Family of JaRay Wilson pushes for bill impacting life sentences for minors

JaRay Wilson was murdered when she was 16 years old. (File/KOKH)

A bill giving judges the ability to sentence minors to life without parole passed the Oklahoma House Monday.

The measure could impact the prison sentence of a man convicted of murder in a case that captured national attention.

JaRay Wilson disappeared from Weatherford in October 2012. Her family searched for her for 14 months before her body was found.

“One of the people involved – the monsters, we call them – finally told where she was,” said Jara Wilson, her mother. “She was maybe five miles from home in a shallow grave.”

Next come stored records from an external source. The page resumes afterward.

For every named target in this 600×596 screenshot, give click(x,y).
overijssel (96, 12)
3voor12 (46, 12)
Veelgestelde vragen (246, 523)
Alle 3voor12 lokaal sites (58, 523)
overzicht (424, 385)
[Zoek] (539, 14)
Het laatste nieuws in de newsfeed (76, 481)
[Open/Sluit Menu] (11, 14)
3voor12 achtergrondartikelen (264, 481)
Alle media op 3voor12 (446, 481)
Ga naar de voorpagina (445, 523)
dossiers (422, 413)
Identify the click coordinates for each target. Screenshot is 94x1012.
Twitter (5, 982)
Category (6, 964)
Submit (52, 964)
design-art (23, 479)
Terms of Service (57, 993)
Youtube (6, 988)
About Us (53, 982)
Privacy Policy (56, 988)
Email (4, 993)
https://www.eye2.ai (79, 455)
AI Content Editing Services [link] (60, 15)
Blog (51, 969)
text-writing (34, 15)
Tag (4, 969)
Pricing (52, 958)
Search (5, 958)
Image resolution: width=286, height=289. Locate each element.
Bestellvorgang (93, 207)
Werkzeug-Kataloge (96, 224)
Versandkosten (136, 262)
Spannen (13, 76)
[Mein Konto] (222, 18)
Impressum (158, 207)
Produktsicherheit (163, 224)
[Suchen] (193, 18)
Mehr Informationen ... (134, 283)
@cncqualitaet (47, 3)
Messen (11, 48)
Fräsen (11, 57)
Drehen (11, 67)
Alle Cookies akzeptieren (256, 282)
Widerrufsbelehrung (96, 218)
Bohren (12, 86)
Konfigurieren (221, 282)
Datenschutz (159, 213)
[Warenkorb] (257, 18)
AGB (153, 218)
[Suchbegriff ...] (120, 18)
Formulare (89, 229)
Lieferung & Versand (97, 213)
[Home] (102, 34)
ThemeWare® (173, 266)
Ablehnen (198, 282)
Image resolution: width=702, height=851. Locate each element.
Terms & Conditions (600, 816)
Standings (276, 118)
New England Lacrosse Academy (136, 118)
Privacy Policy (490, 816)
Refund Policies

Tucker McGee was convicted of first degree murder for killing the 16-year-old. He shot her twice in the head. McGee’s life without parole sentence was later struck down and is now under review.

“He was 10 days shy of being 18, so he couldn’t get the death penalty, and now they’re trying to take life without parole off the table” said Jara Wilson. “He is a monster, and he needs to stay behind bars."

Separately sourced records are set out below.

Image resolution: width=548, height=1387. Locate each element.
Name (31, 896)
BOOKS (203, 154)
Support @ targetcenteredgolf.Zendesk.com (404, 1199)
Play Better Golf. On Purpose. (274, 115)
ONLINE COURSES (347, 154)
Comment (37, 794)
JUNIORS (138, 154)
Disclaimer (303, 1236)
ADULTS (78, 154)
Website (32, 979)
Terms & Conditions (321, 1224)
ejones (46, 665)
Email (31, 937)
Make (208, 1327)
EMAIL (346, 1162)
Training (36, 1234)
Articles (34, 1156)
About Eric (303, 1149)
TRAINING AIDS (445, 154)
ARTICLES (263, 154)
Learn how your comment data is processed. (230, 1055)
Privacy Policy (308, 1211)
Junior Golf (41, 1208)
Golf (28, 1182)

She and Rodney Wilson, JaRay’s father, are now fighting to get Senate bill 1221 passed the state legislature. It sets up a process for evaluating minors convicted of murder and would allow judges, instead of a jury, to give minors a sentence of life without parole.

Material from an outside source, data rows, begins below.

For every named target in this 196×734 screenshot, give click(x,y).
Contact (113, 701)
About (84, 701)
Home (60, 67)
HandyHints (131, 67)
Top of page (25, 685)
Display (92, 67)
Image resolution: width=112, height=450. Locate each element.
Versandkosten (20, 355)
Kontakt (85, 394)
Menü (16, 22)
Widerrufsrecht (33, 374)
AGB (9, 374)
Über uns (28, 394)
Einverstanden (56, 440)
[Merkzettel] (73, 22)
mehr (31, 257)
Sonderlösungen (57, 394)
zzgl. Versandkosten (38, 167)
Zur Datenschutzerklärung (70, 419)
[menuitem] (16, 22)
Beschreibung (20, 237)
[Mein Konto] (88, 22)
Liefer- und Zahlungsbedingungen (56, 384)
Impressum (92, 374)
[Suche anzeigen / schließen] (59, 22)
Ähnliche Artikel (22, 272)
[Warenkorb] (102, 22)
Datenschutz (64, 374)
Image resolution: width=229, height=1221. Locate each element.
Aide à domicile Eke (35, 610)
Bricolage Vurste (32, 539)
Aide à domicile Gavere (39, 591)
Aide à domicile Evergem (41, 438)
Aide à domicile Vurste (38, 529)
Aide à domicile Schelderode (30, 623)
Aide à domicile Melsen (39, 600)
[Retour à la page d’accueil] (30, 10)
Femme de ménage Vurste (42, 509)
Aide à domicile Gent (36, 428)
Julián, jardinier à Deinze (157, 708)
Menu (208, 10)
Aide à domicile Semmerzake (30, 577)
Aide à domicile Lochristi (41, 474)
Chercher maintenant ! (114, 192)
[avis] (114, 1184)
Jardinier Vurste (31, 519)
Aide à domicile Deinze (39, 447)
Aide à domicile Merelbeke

Some critics of the bill believe it would hurt criminal justice reform efforts in the state. Oklahoma is second in the nation in overall incarceration rates.

But the Wilsons believe a sentence of life without parole fits McGee’s crime.

“They’re saying a minor doesn’t deserve to stay in prison in a cage,” said Rodney Wilson. “My daughter’s in a box, and she don’t get to tell her side.”

If JaRay were alive today, she’d be 21 years old. Her parents wonder every day what she’d be like.

“We’ll never get that opportunity to know because Tucker McGee took that from us,” her mother said.

The House passed SB 1221 on Monday. JaRay’s parents plan to do everything they can to make sure it keeps moving forward.

“We’ll never quit,” Rodney Wilson said. “It’s what you do for your kids.”

It’s unclear when the Senate will take up the measure for a vote.